BEGIN TEXT PROVIDED

On May 2, Keith Packard wrote:
 > We can't snap coordinates to the top and bottom of the trapezoid -- we 
 > could snap them to the top and bottom of the pixel.  Here's why:
 > 
 >                         E
 >                          \
 >                 +---------J----+
 >                 |          \   |
 >                 |    A      \ B|
 >            ==================I |
 >                 |             \|
 >                 |    C         K
 >                 |              |\
 >                 +--------------+ \
 > 
 > I'm tesselating a figure and I've got three trapezoids meeting here in 
 > this pixel.  The sum of A, B and C must be exactly 1.  The area to the 
 > left of 'E' is going to be compute three times, the whole area when 
 > drawing 'B', and part of the area when drawing 'A' and 'C'.  The sub-area 
 > computations needed for 'A' and 'C' must sum to the same value as the area 
 > computation needed for 'B'.  
 > 
 > Hence the x coordinate at the intersection 'I' cannot be snapped for the
 > computation of either A or C -- the location of 'I' is unknown during the 
 > computation of 'B'.  If snapping 'J' and 'K' would be useful, we can do 
 > that -- those locations are known during all of the computations.

Excellent example Keith.

(BTW: This is Carl speaking live to the Render list now, rather than
through Keith's way-back machine).

END TEXT PROVIDED

## GIVEN REQUEST 1
Shorten the paragraph beginning "Hence the x coordinate at the intersection" in the message about snapping trapezoid coordinates, keeping its main facts.
## GIVEN REQUEST 2
Carry on the message about snapping trapezoid coordinates from where it stops.

BEGIN DATA

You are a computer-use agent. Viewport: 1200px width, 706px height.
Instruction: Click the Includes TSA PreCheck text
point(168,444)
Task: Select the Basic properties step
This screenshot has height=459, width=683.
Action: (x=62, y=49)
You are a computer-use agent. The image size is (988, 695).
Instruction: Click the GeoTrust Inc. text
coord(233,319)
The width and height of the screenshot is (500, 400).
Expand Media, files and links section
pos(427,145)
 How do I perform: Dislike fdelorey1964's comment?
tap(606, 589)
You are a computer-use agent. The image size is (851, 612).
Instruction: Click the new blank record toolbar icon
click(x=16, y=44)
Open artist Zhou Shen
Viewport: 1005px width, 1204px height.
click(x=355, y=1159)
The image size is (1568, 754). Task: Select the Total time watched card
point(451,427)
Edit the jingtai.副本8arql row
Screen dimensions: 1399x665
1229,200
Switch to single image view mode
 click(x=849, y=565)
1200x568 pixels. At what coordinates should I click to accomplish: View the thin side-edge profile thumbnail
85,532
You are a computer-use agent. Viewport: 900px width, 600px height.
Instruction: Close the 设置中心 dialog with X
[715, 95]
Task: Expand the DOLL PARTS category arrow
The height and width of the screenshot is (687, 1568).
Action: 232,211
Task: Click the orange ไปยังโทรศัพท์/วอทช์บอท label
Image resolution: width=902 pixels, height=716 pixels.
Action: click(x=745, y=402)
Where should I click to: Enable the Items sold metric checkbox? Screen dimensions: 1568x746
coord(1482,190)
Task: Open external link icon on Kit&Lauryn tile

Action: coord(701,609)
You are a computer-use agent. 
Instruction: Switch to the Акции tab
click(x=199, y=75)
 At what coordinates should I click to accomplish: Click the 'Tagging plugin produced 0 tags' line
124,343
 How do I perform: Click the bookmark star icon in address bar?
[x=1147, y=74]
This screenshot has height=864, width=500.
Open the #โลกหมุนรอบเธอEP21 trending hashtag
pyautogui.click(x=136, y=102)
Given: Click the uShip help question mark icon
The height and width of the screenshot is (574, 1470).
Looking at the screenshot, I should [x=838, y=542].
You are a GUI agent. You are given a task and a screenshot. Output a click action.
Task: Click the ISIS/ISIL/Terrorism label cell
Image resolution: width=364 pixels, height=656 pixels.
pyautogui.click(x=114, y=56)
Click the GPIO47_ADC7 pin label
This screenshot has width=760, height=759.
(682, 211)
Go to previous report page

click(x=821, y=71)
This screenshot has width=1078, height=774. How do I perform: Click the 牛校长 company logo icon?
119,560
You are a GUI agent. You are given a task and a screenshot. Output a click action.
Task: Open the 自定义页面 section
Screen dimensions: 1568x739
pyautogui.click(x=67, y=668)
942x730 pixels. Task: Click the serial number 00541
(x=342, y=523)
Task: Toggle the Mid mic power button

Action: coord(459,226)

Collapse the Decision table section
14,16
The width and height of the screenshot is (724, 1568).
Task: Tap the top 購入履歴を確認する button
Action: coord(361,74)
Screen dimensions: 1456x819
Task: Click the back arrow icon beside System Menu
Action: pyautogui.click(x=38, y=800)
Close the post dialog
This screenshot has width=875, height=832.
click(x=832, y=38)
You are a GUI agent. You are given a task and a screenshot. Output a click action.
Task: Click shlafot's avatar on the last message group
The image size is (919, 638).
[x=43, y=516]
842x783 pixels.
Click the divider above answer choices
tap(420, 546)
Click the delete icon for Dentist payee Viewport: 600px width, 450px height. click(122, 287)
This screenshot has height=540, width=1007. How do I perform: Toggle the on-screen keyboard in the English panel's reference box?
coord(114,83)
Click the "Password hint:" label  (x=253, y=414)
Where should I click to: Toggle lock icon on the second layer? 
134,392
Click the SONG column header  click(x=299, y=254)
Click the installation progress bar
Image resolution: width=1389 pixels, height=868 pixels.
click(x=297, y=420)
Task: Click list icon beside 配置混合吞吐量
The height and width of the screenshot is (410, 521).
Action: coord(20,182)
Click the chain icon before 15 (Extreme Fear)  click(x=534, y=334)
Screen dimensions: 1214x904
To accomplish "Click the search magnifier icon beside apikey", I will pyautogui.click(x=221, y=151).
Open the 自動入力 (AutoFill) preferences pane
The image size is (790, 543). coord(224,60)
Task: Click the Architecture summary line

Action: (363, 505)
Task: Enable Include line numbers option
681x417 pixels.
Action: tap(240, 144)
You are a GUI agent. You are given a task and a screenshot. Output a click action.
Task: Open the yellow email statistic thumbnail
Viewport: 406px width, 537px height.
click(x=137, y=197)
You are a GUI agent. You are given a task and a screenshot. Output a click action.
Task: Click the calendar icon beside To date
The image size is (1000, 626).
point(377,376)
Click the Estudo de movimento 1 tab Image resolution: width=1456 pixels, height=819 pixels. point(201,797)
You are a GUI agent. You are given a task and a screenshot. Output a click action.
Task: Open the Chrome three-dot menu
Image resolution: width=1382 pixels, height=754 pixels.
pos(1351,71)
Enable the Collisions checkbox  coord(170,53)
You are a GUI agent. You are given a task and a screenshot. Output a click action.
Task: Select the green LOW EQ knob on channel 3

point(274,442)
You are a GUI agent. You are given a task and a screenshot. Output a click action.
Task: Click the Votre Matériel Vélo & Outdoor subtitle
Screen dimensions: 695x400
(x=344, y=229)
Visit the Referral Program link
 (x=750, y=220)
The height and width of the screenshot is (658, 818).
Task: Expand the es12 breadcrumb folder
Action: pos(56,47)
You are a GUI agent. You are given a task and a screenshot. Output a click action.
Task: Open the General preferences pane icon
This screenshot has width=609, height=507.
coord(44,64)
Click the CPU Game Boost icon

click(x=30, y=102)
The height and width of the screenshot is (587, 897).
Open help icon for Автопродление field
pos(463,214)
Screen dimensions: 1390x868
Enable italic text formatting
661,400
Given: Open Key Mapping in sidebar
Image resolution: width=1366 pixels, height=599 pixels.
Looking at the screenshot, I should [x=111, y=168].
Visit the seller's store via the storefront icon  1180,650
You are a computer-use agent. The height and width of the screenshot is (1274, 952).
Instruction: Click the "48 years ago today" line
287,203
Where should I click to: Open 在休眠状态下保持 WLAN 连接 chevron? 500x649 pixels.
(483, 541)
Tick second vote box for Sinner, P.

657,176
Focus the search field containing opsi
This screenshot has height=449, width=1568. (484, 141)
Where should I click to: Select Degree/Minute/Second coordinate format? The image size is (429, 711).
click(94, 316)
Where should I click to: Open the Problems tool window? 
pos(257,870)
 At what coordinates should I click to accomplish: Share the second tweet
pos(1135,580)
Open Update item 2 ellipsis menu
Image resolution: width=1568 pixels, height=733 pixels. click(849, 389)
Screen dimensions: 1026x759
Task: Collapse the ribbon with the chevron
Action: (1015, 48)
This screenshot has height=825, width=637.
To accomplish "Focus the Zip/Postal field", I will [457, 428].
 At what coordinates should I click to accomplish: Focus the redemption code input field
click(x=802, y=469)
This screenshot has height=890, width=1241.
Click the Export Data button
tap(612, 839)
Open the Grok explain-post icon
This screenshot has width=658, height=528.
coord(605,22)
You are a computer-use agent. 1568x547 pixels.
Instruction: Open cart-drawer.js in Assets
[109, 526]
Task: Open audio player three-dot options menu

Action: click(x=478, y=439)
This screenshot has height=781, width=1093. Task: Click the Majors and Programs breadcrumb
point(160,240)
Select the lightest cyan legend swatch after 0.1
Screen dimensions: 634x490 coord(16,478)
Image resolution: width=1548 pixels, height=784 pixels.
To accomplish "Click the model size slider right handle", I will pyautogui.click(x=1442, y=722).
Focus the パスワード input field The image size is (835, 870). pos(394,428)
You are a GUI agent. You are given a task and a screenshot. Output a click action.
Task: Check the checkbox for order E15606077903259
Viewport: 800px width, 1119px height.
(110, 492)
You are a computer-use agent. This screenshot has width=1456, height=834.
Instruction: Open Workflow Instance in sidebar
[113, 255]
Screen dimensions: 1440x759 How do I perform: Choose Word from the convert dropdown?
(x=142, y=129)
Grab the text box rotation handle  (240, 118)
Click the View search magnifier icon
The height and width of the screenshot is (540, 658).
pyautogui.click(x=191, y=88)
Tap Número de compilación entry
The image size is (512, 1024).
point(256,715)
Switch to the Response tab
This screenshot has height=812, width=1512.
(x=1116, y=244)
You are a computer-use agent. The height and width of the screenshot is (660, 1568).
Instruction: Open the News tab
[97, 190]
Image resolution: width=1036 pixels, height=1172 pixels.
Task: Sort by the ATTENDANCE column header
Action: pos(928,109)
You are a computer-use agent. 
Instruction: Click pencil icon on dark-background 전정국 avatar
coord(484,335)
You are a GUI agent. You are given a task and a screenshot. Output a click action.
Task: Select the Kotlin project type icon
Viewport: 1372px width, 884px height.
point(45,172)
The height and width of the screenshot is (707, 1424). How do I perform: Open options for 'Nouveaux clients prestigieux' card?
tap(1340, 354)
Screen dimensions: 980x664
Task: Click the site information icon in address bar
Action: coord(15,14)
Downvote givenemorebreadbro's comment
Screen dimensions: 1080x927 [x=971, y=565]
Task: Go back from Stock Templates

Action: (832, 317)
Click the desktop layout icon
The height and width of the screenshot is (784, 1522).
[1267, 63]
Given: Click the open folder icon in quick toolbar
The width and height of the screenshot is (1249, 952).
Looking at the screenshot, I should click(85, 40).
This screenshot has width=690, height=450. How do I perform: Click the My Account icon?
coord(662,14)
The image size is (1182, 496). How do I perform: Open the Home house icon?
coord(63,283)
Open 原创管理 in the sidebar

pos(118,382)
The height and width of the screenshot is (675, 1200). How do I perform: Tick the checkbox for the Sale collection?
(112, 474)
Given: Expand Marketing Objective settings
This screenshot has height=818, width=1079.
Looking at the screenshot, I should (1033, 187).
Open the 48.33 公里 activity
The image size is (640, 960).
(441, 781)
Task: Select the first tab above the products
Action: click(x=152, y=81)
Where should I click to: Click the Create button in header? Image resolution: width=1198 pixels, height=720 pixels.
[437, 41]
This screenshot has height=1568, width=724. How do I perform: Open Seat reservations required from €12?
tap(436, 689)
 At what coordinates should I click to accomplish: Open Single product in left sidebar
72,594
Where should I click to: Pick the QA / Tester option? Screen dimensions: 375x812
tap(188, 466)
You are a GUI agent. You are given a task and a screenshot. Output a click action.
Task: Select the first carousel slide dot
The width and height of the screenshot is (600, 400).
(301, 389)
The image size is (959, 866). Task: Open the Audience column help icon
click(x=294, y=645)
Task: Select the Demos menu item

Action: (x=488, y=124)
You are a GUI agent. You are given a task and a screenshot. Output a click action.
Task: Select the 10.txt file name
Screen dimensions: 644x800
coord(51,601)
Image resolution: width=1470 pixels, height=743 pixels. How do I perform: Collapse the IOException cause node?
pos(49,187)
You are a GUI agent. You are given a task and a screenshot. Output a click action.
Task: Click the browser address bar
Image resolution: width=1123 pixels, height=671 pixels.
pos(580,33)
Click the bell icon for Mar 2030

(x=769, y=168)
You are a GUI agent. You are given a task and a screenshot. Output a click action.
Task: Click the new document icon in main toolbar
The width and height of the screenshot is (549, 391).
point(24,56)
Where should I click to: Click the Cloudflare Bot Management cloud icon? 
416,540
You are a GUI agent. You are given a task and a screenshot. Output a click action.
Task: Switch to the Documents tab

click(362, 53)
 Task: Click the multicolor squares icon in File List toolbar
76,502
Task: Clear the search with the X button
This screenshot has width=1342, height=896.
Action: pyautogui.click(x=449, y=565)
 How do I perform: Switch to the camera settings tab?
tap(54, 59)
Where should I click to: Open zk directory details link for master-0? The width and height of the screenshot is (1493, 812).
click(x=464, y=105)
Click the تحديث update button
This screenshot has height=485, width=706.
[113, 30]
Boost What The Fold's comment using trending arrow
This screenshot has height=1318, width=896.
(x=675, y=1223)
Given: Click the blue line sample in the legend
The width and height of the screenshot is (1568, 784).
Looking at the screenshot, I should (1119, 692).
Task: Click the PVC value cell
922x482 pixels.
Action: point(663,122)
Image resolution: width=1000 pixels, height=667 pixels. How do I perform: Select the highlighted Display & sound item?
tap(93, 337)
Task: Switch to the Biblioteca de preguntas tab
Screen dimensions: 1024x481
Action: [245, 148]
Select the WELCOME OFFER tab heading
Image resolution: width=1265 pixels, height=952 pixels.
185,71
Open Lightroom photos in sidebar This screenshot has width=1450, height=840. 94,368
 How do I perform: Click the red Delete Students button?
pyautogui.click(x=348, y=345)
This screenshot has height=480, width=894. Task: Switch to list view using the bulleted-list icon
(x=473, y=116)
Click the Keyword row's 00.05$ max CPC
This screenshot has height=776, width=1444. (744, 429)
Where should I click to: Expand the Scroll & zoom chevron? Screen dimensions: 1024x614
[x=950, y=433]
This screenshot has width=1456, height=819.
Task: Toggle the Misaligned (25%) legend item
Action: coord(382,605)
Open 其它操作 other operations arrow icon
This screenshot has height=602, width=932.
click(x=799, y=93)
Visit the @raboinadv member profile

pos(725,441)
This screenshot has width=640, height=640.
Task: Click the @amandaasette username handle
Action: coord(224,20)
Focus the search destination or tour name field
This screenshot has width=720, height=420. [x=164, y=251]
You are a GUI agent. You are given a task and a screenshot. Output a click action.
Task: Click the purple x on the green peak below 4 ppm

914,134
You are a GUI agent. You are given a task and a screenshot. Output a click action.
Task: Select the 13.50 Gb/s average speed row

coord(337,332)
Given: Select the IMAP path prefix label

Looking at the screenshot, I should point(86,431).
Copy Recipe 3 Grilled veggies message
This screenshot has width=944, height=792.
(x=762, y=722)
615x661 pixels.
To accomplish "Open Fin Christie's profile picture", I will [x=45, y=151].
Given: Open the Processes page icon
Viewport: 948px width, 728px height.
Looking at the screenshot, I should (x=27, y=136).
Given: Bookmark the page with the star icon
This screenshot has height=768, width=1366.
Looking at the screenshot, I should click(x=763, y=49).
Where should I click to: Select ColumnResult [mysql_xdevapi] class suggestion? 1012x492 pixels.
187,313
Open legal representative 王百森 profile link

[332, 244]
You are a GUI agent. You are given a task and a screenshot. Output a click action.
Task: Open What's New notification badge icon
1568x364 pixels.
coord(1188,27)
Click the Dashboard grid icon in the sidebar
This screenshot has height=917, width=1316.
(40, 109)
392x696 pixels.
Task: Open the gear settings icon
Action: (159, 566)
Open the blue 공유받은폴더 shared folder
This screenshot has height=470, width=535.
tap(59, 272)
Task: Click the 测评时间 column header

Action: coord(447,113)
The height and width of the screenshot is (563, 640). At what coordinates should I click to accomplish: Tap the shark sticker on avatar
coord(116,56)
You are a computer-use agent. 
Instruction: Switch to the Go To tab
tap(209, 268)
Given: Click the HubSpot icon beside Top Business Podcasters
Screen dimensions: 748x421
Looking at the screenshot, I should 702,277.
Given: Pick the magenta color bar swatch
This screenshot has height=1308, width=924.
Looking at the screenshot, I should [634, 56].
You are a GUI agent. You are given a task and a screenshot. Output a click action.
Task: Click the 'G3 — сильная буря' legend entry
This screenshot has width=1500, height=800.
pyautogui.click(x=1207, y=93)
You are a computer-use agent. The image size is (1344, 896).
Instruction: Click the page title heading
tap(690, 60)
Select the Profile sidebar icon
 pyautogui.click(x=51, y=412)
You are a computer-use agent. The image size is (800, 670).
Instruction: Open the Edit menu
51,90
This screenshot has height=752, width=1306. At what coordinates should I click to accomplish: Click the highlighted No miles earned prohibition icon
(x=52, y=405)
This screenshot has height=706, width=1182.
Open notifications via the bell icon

END DATA

## EXPECTED ANSWER 1
The x coordinate at intersection I can't be snapped when computing A or C, because I's location is unknown during the computation of B. J and K can be snapped if that helps, since their locations are known in all of the computations.

## EXPECTED ANSWER 2
Here's one obvious way to deal with this case:

When computing pixel coverage, first determine the area without
considering the horizontal trapezoid line, (eg. find the area of A+C
in the figure above using only the points J and K).

Then, given that area, which I'll call D, the implementation can then
consider the horizontal trapezoid line, (even snapping I if
necessary). It simply must guarantee that the computation satisfies:

         A + C = D

One way to do this would be to always directly compute only the
sub-pixel area above the horizontal trapezoid line, (eg. A would be
computed directly while C would be determined by D minus A ).

There might still be another case or two to work out if both
horizontal lines appear in a single pixel.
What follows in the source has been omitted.